Office of Personnel Management.
The Office of Personnel Management is issuing final regulations on behalf of the President's Pay Agent to link the definitions of General Schedule locality pay area boundaries to the geographic scope of the new metropolitan statistical area definitions established by the Office of Management and Budget. This regulation also establishes new criteria for evaluating areas adjacent to locality pay areas for inclusion in the pay area. The regulations retain all of the existing locality pay areas, which are expanded to include a number of additional locations.

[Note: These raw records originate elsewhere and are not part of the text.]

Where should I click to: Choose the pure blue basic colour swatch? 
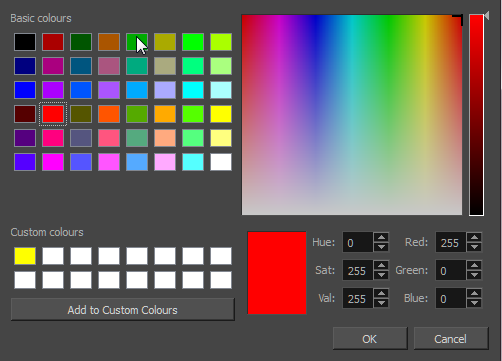(x=25, y=90)

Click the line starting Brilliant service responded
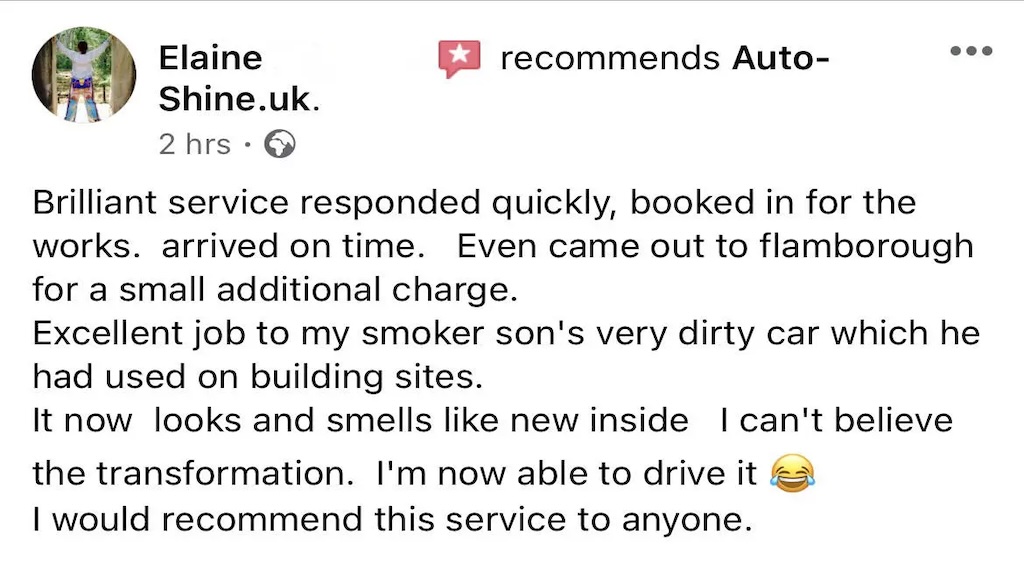[474, 202]
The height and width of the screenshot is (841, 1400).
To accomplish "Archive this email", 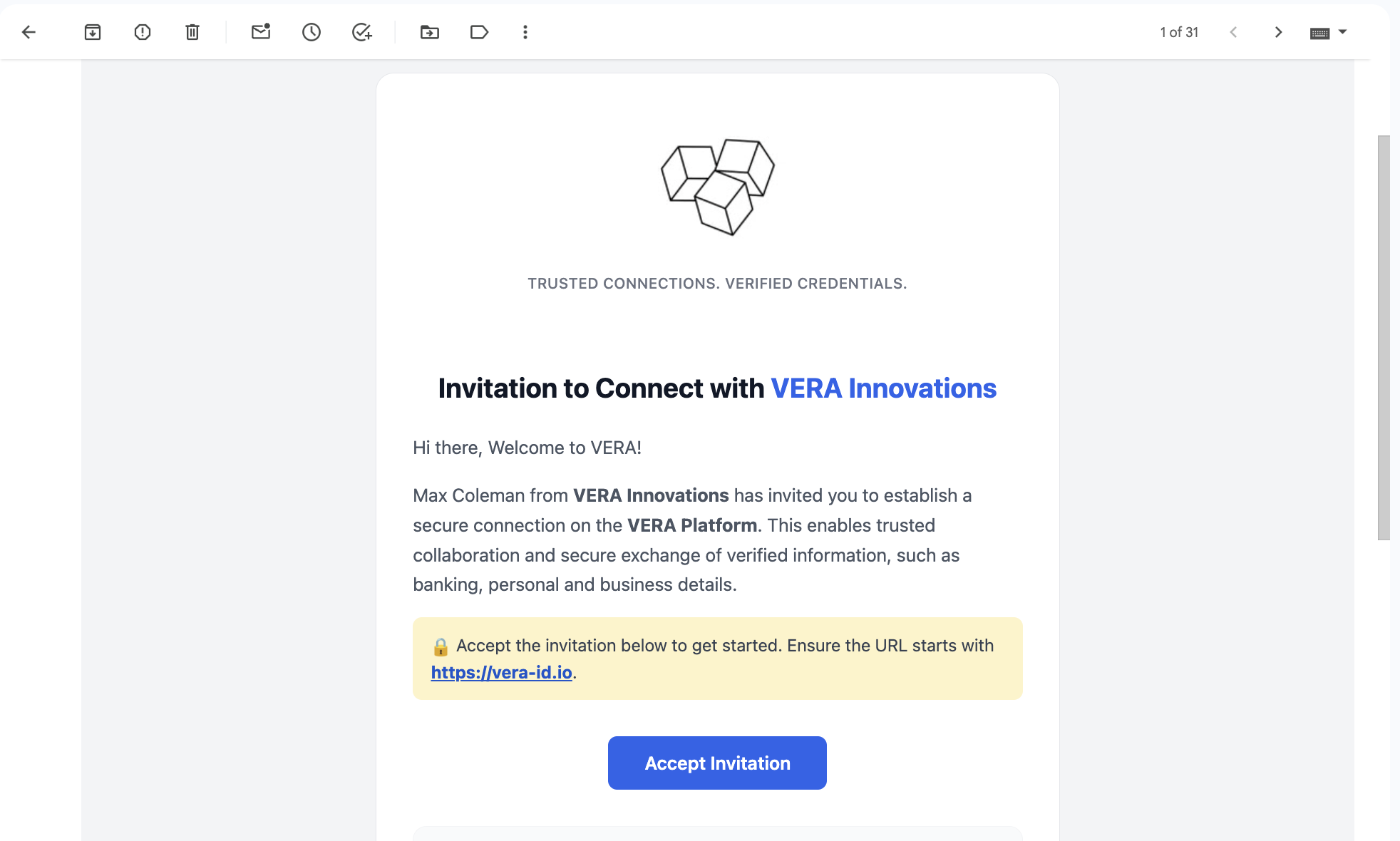I will click(x=92, y=31).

Effective date: December 17, 2004.Start Further Info
FOR FURTHER INFORMATION CONTACT:
Allan Hearne, (202) 606-2838; FAX: (202) 606-4264; e-mail: firstname.lastname@example.org.End Further Info End Preamble Start Supplemental Information
Section 5304 of title 5, United States Code, authorizes locality pay for General Schedule (GS) employees with duty stations in the contiguous United States and the District of Columbia. By law, locality pay is set by comparing GS pay rates with non-Federal pay rates for the same levels of work in each locality pay area. Non-Federal pay levels are estimated by means of salary surveys conducted by the Bureau of Labor Statistics (BLS). Currently, there are 32 locality pay areas: 31 separate metropolitan locality pay areas and a Rest of U.S. (RUS) locality pay area that consists of all locations in the contiguous United States that are not part of one of the 31 separate metropolitan locality pay areas.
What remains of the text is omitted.